On Sat, Mar 17, 2018 at 05:25:36PM -0400, Trey Sizemore via arch-general wrote:
anything else I could do to make the process fast and as close to the current install as possible?
Yes. Do not reinstall but migrate your file system contents 1:1 to the new disk using rsync. The advantage is that the file system contents and therefore system configuration stay the same and you don't have to waste time putting stuff together afterwards. I used/recommend a procedure similar to [1]. The principle is basically the same as a reinstall but instead of bootstrapping from a bare bones system you substitute your existing file systems. I don't see any benefit of doing it differently unless your existing install is broken in some way. The most time was taken up by copying 512G of file system contents over a SATA<>USB3 bridge to the new SSD. If you can put both the old and the new drive on a SATA bus, you'll be done in no time. [1] https://wiki.archlinux.org/index.php/migrate_installation_to_new_hardware#To...
On Sat, 2018-03-17 at 23:24 +0100, Jens John wrote:
On Sat, Mar 17, 2018 at 05:25:36PM -0400, Trey Sizemore via arch- general wrote:
anything else I could do to make the process fast and as close to the current install as possible?
Yes. Do not reinstall but migrate your file system contents 1:1 to the new disk using rsync. The advantage is that the file system contents and therefore system configuration stay the same and you don't have to waste time putting stuff together afterwards.
I used/recommend a procedure similar to [1]. The principle is basically the same as a reinstall but instead of bootstrapping from a bare bones system you substitute your existing file systems. I don't see any benefit of doing it differently unless your existing install is broken in some way.
The most time was taken up by copying 512G of file system contents over a SATA<>USB3 bridge to the new SSD. If you can put both the old and the new drive on a SATA bus, you'll be done in no time.
[1] https://wiki.archlinux.org/index.php/migrate_installation_to_new_ hardware#Top_to_Bottom
Thanks Jens. But does the fact that I'm going from a 250GB to 500GB (and different partition sized) complicate this procedure?
On Sat, 17 Mar 2018 18:40:33 -0400, Trey Sizemore wrote:
On Sat, 2018-03-17 at 23:24 +0100, Jens John wrote:
Do not reinstall but migrate your file system contents 1:1 to the new disk using rsync.
Why using such an advanced tool for a simple copy? Run a Linux from a live media and simply do a sudo cp -a /from/source/mountpoint /to/target/mountpoint
But does the fact that I'm going from a 250GB to 500GB (and different partition sized) complicate this procedure?
It doesn't matter, don't confuse the copy (or any sync) command, with something like the dd command. Since you don't migrate to other hardware, appart from the drive, you even don't need to fix a graphics driver or something like that, you only need to reinstall the bootloader after coping all files.

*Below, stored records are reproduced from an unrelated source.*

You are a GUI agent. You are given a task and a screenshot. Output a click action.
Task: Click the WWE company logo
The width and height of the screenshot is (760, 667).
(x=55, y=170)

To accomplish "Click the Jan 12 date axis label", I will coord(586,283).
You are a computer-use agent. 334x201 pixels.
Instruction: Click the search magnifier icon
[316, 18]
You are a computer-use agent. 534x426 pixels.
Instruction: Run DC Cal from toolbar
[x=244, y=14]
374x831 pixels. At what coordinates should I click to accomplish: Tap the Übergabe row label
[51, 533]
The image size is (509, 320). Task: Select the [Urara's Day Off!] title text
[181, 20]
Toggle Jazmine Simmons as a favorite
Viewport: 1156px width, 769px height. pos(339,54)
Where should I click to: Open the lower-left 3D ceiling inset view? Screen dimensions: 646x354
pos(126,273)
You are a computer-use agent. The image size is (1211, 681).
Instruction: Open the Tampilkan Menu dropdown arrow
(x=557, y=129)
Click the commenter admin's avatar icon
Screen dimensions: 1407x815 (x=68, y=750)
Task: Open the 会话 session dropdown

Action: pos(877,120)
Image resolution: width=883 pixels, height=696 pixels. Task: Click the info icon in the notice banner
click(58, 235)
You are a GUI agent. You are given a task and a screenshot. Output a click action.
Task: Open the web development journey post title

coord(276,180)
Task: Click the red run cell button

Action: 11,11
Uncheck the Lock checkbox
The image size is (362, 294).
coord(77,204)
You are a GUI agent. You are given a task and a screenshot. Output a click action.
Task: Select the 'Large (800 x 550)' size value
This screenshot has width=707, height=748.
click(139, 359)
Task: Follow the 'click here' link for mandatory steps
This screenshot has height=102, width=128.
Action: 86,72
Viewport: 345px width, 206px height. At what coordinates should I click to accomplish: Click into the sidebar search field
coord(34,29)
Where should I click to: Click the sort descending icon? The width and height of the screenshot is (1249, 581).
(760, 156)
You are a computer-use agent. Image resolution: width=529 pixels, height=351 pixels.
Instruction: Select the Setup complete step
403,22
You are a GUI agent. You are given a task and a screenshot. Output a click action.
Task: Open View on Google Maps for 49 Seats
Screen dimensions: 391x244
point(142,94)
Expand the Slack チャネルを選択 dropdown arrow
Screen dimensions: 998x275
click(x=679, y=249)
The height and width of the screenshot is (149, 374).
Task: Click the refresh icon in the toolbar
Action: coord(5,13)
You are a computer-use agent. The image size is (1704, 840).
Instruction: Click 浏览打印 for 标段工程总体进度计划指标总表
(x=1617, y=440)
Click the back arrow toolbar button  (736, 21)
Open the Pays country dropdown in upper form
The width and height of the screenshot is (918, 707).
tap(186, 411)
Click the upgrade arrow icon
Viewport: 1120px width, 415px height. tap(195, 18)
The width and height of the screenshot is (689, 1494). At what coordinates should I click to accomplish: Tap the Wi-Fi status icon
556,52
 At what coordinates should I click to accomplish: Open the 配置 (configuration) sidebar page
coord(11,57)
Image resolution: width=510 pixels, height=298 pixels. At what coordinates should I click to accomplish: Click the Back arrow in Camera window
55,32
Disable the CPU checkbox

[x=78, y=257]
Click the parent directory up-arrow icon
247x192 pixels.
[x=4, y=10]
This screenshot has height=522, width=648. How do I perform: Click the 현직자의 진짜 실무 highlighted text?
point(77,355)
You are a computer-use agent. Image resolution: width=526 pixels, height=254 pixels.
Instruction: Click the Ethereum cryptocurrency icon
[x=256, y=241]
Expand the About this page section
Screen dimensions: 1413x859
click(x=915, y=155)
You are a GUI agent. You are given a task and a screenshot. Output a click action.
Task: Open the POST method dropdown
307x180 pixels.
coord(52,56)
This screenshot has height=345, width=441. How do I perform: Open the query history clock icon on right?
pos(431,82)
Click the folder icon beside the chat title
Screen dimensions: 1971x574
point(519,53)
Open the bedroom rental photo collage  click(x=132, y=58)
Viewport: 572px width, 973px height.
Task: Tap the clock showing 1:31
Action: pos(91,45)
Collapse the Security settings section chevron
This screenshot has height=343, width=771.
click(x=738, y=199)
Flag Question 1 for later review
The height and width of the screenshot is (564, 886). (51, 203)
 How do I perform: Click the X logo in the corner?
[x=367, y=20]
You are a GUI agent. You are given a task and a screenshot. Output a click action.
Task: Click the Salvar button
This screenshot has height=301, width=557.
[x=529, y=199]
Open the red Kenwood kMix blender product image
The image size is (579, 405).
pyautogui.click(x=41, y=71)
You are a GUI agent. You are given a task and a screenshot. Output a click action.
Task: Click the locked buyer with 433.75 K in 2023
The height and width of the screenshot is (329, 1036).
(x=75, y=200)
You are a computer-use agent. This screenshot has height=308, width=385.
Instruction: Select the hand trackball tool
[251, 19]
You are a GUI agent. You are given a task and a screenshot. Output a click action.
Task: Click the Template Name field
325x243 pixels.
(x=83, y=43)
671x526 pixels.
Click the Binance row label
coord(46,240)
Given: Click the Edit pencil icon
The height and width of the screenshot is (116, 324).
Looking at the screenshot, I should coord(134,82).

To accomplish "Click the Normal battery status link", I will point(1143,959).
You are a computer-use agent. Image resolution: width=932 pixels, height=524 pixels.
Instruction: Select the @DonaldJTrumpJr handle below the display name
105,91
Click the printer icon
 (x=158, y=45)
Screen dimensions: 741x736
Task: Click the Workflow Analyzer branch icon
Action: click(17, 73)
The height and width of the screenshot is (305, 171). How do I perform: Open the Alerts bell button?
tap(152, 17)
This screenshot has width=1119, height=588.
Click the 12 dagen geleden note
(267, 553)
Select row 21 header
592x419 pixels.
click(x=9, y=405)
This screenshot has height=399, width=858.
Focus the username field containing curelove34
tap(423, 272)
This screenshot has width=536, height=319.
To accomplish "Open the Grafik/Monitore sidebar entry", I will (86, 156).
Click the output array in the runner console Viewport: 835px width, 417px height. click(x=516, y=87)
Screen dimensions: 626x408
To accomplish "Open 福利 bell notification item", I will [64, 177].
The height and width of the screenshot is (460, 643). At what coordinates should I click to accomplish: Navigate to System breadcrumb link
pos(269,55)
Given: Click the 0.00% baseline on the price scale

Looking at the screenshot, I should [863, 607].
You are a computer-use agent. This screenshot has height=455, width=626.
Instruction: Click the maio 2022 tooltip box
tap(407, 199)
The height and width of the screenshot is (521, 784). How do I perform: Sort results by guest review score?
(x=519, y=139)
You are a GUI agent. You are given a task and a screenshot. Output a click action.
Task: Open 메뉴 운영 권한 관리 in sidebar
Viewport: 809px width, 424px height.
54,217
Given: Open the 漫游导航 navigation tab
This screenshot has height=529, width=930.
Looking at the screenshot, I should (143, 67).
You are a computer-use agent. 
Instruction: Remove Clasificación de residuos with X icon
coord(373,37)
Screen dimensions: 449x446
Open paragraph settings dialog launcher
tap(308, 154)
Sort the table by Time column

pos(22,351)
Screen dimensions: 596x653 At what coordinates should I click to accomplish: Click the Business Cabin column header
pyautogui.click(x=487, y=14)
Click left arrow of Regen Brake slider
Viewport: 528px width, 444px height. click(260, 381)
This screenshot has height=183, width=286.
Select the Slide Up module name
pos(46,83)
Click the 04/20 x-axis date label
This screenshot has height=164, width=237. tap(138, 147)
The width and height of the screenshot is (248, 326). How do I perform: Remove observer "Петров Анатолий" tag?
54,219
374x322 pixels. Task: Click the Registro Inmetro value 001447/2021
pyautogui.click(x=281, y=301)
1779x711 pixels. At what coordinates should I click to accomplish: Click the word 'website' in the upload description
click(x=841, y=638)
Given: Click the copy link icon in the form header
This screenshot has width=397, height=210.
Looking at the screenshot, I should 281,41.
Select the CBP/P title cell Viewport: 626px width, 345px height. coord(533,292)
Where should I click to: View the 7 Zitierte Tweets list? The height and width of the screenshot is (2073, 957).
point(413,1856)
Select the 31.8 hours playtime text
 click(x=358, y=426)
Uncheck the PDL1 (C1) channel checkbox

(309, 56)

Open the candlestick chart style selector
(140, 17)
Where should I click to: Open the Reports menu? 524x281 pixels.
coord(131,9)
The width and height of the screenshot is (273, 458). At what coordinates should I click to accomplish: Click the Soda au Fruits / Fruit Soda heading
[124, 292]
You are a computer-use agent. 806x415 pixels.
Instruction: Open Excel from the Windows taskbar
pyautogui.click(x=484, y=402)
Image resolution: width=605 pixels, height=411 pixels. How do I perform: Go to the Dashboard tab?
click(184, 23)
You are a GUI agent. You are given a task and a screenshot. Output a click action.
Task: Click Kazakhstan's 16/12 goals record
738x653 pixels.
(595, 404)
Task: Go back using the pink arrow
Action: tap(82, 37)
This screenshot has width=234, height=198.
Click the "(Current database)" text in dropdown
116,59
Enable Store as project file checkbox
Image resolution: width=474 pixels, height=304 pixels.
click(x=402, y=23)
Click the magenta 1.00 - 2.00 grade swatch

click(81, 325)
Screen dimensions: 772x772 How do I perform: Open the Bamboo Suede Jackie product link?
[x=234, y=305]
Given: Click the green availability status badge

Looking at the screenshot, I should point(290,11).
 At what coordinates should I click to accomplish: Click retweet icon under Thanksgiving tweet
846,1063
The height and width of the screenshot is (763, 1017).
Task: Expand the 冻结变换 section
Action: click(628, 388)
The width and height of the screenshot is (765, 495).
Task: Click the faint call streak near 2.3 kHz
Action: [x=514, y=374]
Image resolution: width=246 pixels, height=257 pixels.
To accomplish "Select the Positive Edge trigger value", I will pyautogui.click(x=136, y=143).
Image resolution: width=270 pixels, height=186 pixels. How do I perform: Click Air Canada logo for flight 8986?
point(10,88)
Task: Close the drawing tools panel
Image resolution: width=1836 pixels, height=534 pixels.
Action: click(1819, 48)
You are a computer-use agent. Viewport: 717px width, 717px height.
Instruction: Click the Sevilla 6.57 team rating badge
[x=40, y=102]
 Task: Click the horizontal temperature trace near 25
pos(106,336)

On Sun, 18 Mar 2018 04:03:41 +0100, Ralf Mardorf wrote:
On Sat, 17 Mar 2018 18:40:33 -0400, Trey Sizemore wrote:
On Sat, 2018-03-17 at 23:24 +0100, Jens John wrote:
Do not reinstall but migrate your file system contents 1:1 to the new disk using rsync.
Why using such an advanced tool for a simple copy?
Run a Linux from a live media and simply do a
sudo cp -a /from/source/mountpoint /to/target/mountpoint
But does the fact that I'm going from a 250GB to 500GB (and different partition sized) complicate this procedure?
It doesn't matter, don't confuse the copy (or any sync) command, with something like the dd command.
Since you don't migrate to other hardware, appart from the drive, you even don't need to fix a graphics driver or something like that, you only need to reinstall the bootloader after coping all files.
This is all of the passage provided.